Samedi, au premier jour des frappes israélo-américaines sur l’Iran, une source diplomatique française avait indiqué à l’AFP que les deux Français étaient « en sécurité ».
Les proches demandent le « rapatriement » des deux Français
Dans leur texte partagé sur les réseaux sociaux, les proches des deux Français demandent « aux autorités françaises qu’elles maintiennent leurs efforts pour obtenir l’autorisation de sortie du territoire et le rapatriement de Cécile et Jacques dans les plus brefs délais ». Détenus pendant plus de trois ans par les autorités iraniennes, ils avaient été condamnés en octobre dernier pour espionnage.

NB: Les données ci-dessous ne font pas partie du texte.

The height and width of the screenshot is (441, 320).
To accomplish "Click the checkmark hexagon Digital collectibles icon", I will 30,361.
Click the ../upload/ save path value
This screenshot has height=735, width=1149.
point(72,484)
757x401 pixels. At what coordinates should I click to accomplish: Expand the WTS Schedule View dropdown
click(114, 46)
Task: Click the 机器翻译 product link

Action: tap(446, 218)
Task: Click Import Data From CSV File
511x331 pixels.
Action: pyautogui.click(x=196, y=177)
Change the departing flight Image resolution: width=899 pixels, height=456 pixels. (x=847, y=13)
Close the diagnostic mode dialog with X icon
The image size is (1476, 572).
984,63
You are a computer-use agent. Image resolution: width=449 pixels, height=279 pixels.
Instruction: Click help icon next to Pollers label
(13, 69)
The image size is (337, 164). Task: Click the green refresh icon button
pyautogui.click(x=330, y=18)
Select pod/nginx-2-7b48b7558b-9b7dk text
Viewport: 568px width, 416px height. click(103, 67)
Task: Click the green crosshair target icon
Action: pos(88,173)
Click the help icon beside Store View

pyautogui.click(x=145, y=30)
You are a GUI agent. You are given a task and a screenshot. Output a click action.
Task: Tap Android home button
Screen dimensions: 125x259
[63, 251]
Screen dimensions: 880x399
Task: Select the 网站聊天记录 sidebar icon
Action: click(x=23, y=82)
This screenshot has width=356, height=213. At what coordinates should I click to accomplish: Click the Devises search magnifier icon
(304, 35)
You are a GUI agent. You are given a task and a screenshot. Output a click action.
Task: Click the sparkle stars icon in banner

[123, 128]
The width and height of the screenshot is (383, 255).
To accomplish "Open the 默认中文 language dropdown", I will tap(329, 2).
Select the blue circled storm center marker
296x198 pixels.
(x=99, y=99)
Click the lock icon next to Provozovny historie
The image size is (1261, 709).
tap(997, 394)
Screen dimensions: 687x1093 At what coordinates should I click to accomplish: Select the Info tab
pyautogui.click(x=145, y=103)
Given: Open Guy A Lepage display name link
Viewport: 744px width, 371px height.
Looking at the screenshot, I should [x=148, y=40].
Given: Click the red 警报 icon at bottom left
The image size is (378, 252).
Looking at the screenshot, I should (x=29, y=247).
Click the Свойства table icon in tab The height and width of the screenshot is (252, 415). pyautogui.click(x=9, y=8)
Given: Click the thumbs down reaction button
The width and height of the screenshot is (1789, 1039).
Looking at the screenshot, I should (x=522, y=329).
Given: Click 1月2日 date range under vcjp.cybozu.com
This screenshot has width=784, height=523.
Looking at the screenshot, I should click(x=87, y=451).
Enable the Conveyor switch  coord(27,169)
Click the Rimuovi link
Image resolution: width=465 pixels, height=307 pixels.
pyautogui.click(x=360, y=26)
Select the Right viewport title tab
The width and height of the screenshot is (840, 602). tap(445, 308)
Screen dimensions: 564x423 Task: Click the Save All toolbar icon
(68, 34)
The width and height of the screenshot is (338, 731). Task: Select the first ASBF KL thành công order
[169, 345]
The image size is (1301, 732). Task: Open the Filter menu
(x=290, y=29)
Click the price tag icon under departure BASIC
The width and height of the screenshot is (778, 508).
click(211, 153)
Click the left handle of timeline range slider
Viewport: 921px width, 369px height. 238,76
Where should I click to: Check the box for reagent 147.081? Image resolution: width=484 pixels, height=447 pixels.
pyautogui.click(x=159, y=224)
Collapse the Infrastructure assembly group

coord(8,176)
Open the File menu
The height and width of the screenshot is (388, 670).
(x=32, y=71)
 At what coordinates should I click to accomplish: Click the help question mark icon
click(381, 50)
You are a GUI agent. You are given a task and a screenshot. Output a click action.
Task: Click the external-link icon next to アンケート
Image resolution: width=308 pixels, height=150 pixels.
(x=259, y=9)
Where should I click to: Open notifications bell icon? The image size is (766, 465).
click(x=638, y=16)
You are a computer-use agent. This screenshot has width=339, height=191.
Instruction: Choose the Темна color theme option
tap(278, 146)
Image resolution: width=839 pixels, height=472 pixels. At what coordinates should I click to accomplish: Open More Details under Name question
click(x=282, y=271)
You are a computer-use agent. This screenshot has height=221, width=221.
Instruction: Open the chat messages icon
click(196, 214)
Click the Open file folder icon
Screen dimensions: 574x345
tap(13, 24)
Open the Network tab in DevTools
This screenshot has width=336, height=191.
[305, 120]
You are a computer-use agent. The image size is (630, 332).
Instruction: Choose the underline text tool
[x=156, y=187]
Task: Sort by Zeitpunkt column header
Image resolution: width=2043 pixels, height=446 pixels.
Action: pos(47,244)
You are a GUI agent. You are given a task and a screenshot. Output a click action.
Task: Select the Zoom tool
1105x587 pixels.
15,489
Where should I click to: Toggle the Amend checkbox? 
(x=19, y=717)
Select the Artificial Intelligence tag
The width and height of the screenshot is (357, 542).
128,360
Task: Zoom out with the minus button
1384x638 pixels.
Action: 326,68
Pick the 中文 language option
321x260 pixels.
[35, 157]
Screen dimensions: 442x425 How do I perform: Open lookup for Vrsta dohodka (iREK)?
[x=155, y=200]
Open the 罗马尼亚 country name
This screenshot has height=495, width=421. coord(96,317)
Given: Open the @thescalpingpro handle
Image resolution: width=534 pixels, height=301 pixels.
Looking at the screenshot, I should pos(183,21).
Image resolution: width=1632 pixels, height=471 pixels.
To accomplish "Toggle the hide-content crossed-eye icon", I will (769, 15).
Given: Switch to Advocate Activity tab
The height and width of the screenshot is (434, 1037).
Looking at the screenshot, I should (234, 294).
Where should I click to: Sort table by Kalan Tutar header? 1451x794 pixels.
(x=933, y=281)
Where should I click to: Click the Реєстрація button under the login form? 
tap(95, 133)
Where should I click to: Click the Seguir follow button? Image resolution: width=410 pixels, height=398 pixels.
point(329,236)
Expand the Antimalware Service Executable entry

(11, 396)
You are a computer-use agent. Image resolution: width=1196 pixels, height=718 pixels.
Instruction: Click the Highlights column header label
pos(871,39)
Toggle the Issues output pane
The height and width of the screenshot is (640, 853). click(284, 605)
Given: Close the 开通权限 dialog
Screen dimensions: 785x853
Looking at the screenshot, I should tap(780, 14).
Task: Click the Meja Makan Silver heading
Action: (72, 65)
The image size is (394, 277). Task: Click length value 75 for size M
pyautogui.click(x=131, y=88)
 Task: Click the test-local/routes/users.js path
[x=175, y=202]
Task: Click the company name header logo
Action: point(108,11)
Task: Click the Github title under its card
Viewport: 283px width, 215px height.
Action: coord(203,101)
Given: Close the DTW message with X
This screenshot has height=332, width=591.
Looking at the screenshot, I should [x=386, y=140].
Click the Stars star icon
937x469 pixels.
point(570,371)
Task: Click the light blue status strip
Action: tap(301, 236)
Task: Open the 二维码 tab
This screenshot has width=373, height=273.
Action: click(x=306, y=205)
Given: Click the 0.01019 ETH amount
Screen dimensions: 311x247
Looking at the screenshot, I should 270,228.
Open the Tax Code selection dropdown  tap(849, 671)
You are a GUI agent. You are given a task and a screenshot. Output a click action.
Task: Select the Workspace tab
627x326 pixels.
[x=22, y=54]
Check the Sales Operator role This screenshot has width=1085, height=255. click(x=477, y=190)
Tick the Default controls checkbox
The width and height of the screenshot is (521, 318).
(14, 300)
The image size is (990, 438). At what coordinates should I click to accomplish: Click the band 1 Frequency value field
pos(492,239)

Accusés d’avoir intrigué au profit d’Israël, ils avaient écopé de respectivement 20 et 17 ans de prison avant d’être libérés début novembre, mais avec l’interdiction de quitter le territoire iranien. Ils sont en attente d’un potentiel échange avec une ressortissante iranienne, Mahdieh Esfandiari, que la justice française a condamné jeudi dernier à un an de prison ferme pour apologie du terrorisme.
L’Iranienne de 39 ans, qui a déjà effectué huit mois de détention provisoire, a annoncé vouloir faire appel et a été assignée à résidence, selon les informations transmises vendredi à l’AFP par son avocat, confirmant une information du Monde.